目下、ユーチューブでサンプル版を配信しているので、興味のある方はご覧いただきたい。全国の紀伊国屋書店、ジュンク堂、ブックファーストなどで販売中。ネット書店ではアマゾン他でも売っている。(サンプル版は私の出版社のホーム・ページからも見られます。)
<エコール・セザムのホームページ>
http.//www.ecole-sesame.com

 企画・制作は私。台本書き、録音立会い、動画編集、音入れなどを担当。作画はイラストレーターの中村鈴子・銀子さん。ナレーターは、活動弁士の澤登翠さん、人気声優の三木眞一郎さん、松来未祐さん、それと講談師の宝井琴調さん。BGMは、澤登さんの活弁の伴奏を付けている湯浅ジョウイチさんと柳下美恵さん、舞台音楽家で大道芸人の紫竹芳之さん、それに著作権フリー音楽・効果音の「おんこうくん」を使用。英語のナレーションは、デジタル・ミームの社長のラーリ・グリンバーグさん、彼のアシスタントの中前綾さん。

<キャッチコピー>
 大学受験生・英語学習者の間でロングセラーの「ダジャ単」が動画になって新登場。「笑える、憶える、好きになる!」これぞ、「ダジャレで覚える英単語」究極の娯楽版。「ダジャ単」のイラスト(色付き)が動いて、活動弁士、講談師、声優がナレーション。ダジャレを言って、そのあとにネイティブが発音。日本語と英語の発音を聞き比べて楽しもう。

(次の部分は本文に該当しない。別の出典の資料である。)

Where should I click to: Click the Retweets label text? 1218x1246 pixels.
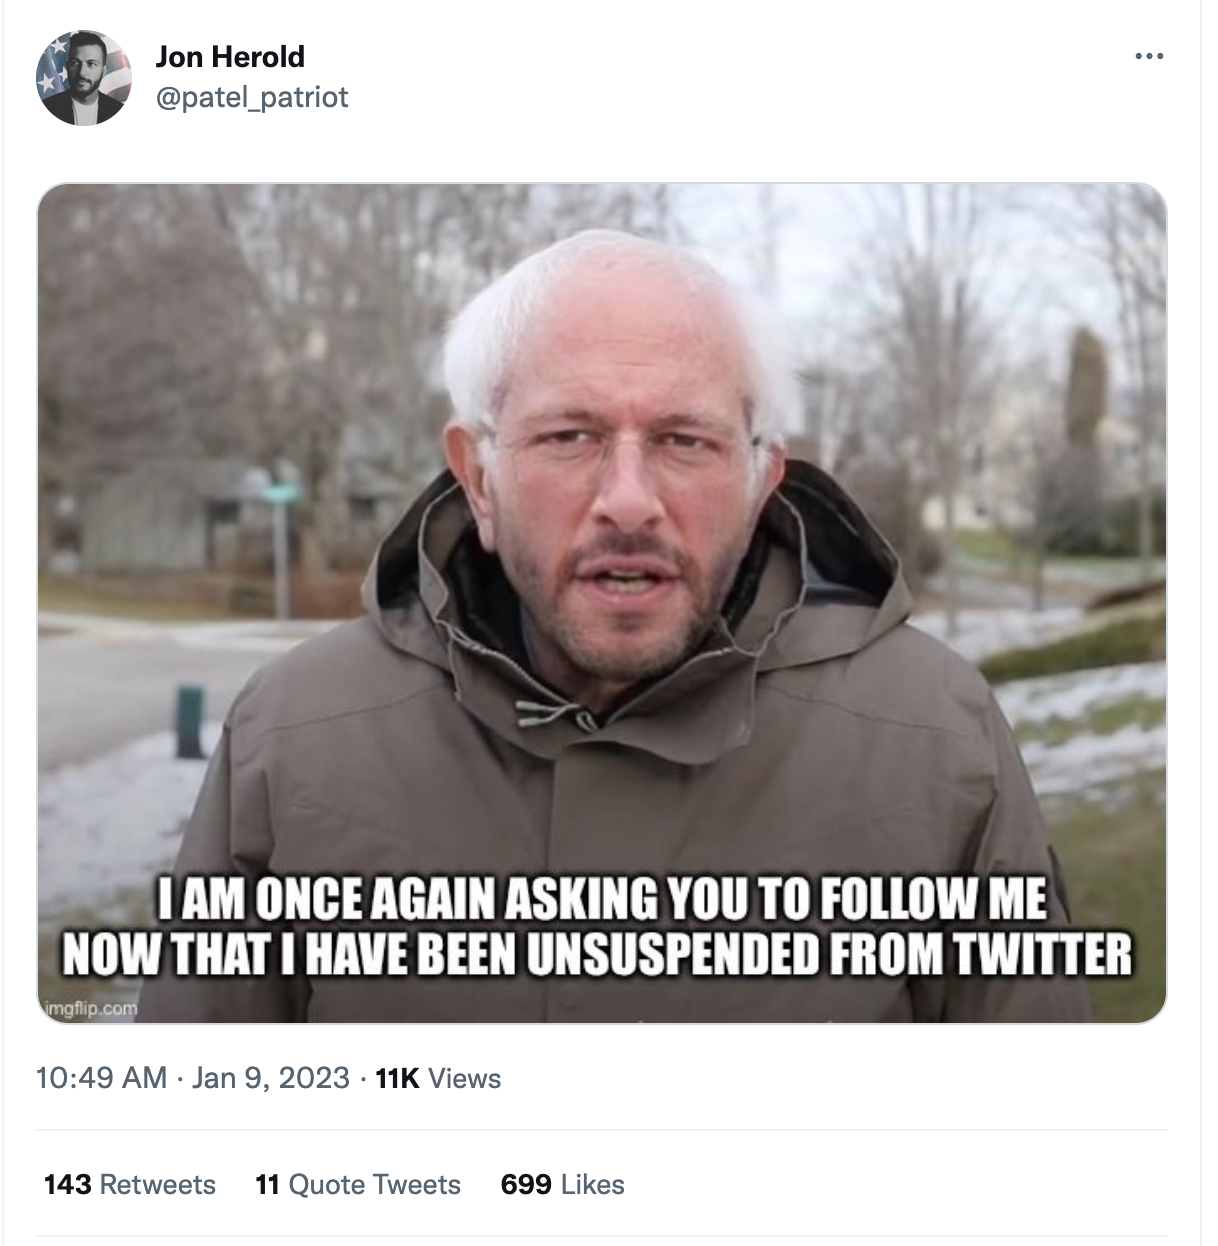(157, 1185)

 幸い「ダジャ単」(5年前に発行)という英単語集は、キャッチコピーにも書いたように、受験生や英語学習者の間でそこそこのロングセラーになっている。一ヶ月に平均800冊くらいは売れていると思う。が、この本、定価を840円と思いっきり安くしたために儲けが異常に少ない。一冊売れて、300円くらい儲かる程度である。きっとラーメン一杯の方が儲かるにちがいない。
 で、その収益は、私の仕事場の家賃、光熱費、電話代などですっかり消えてしまう。私の出版社は、これまで英語の本を3冊、映画の本を2冊出しているが(6年間に5冊しかない)、売れ筋は「ダジャ単」だけである。昨年の12月に高千穂ひづるさんの本「胡蝶奮戦」を出版したが、これが大赤字。各社に払ったスチール写真代があまりにも高かったこと(約80万円)が原因の一つ。

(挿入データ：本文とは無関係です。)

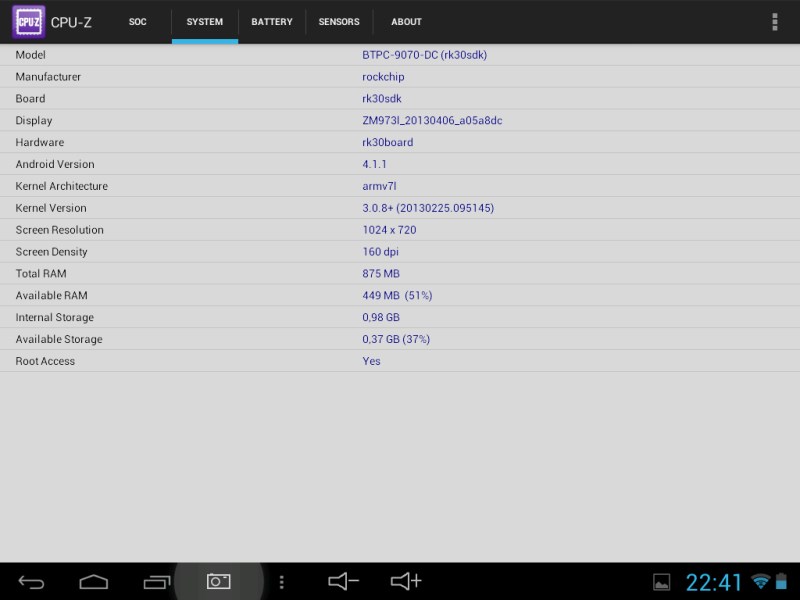
Task: Open the recent apps switcher
Action: click(157, 581)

 今年3月に出した「一心錦之助」は、勢い余って5000部も作ってしまったため、いまだに制作費の採算が取れていない。この本も定価1050円で、安すぎたかもしれないが、この本に関しては今でもこの値段で良かったと思っている。錦之助映画ファンの会の人たちから「2000円でも売れたのに!」とさんざん非難を浴びたが、みなさん、なかなか私の真意を理解してくれない。「一心錦之助」は、錦之助映画祭りの記念本として錦之助ファンの熱い気持ちを一つにするために作ったのであって、金儲けのために出版したのではない。寄稿してくださった方の原稿料はゼロ、もちろん編集者の私も高橋さんも円尾さんも只働きである。錦之助映画ファンの会には、大口の寄付金者にお願いして、東映と近代映画社に支払った写真代の半額(約27万円)を補填してもらった。

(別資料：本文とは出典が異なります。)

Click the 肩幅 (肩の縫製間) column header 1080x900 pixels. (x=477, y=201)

 まあ、そんなこんなで、この一年、「錦之助映画祭り」に関わって、私もずいぶん出費がかさんで、京都でのパート2のころから打開策を考えていたわけである。そこで、出版社の立て直しを図ろうと思い、「ダジャ単ライブ」の企画をこの夏から進めていた。普通の本ではなく、動画のDVDの制作である。これは、私にとって初めての試みだったが、創作的な仕事なので、やり甲斐もあり、楽しくもあった。 錦之助映画祭りの企画推進も、私が好きでやっていることなので、どんなに苦労してもまったく苦労を感じないが、こちらは単なる上映活動であり、裏方の雑用が多い。映画館との打ち合わせ、フィルムの調達(ニュープリント制作も含め)、ゲストの招聘、チラシの制作、宣伝活動など、これはこれでやり甲斐のある仕事(ボランティア活動)なのだが、新しい映画を制作するわけではないから、創作活動とはいえない。錦之助映画祭りは、回顧上映会の意味合いが強く、たくさんの人たち(おもにご年配のオールドファン)を喜ばせることができた。それはそれで大変有意義だったし、私が努力したことが人のお役に立てたのだから良かったと思っている。
 が、その半面、私自身、ここまでやってきて、錦ちゃんの映画ばかり上映することに全精力を注ぎ込んでいるだけではいけないような気がしてきたことも確かである。もちろん、今後も私は錦之助映画普及のため頑張るつもりでいるが、本業もおろそかにしてはならないと反省している。来年は私が出版社を設立した時の原点に帰り、出版活動と両立できるよう、バランスをとりながら仕事をしたいと思っている。